At first, it appeared as if the CEO leadership panel at the annual meeting of the Risk and Insurance Management Society Inc. on May 1 would proceed as a routine luncheon with insurance company and broker CEOs singing their own praises and expertly dodging questions posed by audience members via moderators.
But then the panel was faced with the difficult question of what's to be done about the latest version of contingent commissions: supplemental payments.
Brian Storms, chairman and CEO of Marsh, broke the ice with a joke, saying "some of us were going to ask Joe about that, but I don't see him here," referring to Joseph Plumeri, chairman and CEO of Willis Group Holdings. Plumeri, who declined to participate at the last minute, has forbidden brokers from accepting the supplemental payments.
Storms ended his comments by saying the issue is not reserved just to brokers, but that it is a much broader problem and that Marsh would be taking its time with coming up with a solution that would be good for the industry, the company and its clients.
Even Storms' archcompetitor, Gregory Case, president and CEO of Aon Corp., disappointed and called for a truce with Storms, with whom he bickered at the 2006 conference.
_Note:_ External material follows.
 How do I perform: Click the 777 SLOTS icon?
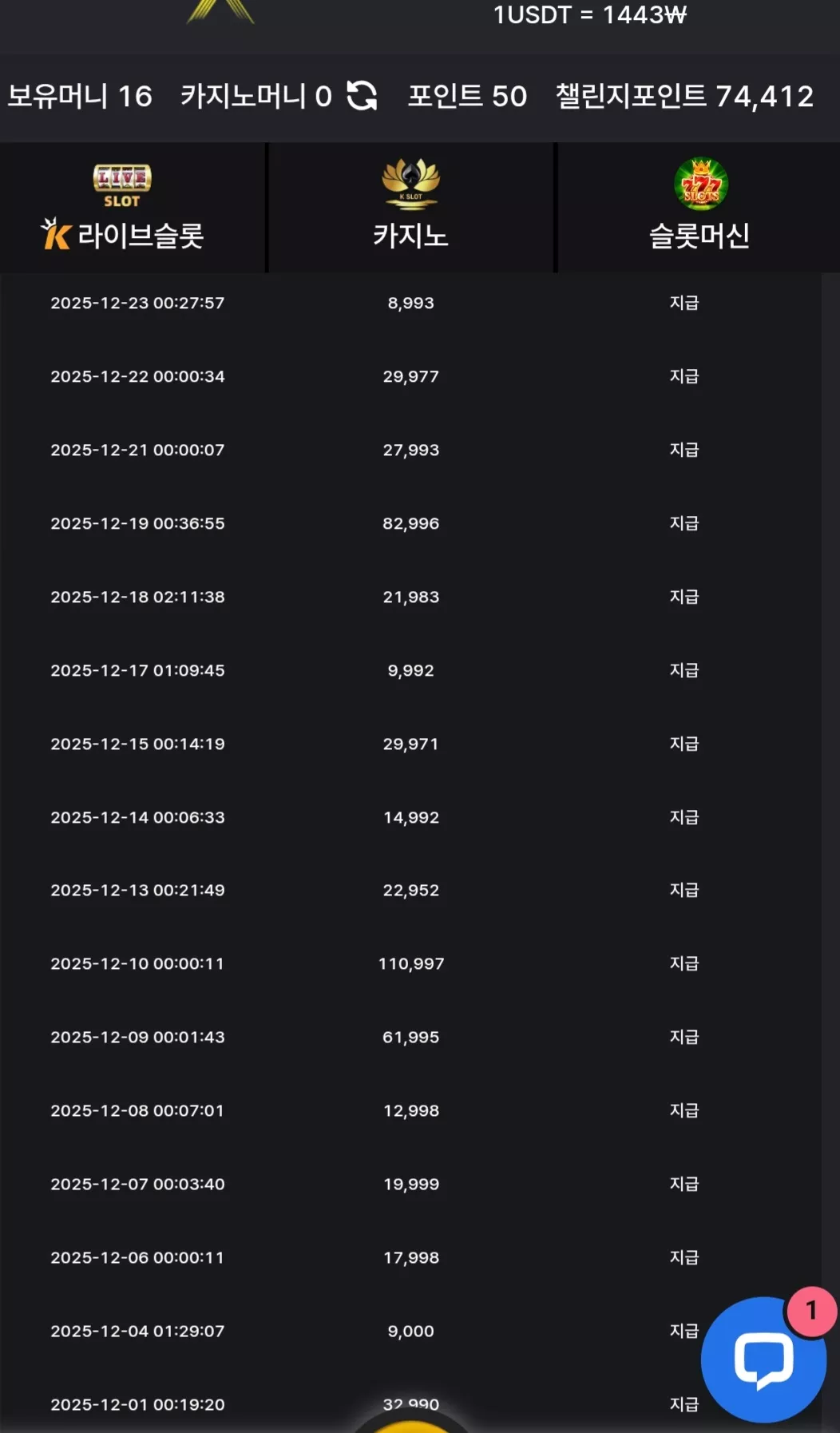700,184
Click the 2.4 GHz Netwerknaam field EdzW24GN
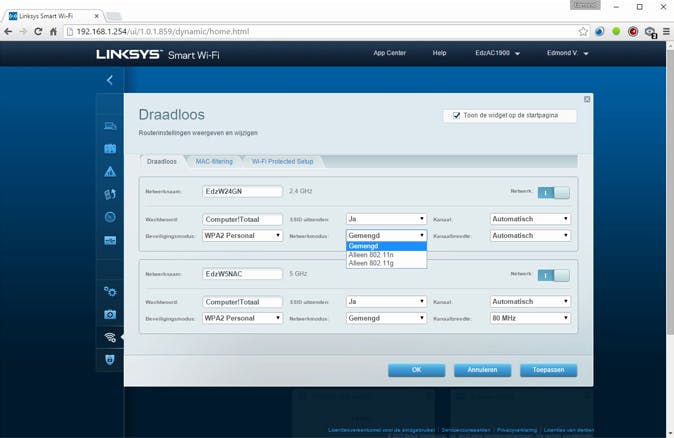Screen dimensions: 674x438 (242, 190)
Case recognized Storms' "very good points" and said he wanted to "go on record as agreeing" with him. What's needed, said Case, is a candid dialogue between brokers and their clients, so that, among other reasons, "we can help you understand the value we provide."
J. Patrick Gallagher, president and CEO of Arthur J. Gallagher & Co., said he wanted to clear the air after a recent article "made me sound cavalier about supplemental commissions." Gallagher praised his company and his colleagues for their commitment to transparency on the issue, saying it "really is a huge change" over the last several months, but hinting that it was "interesting" that only four brokers have been able to take that position.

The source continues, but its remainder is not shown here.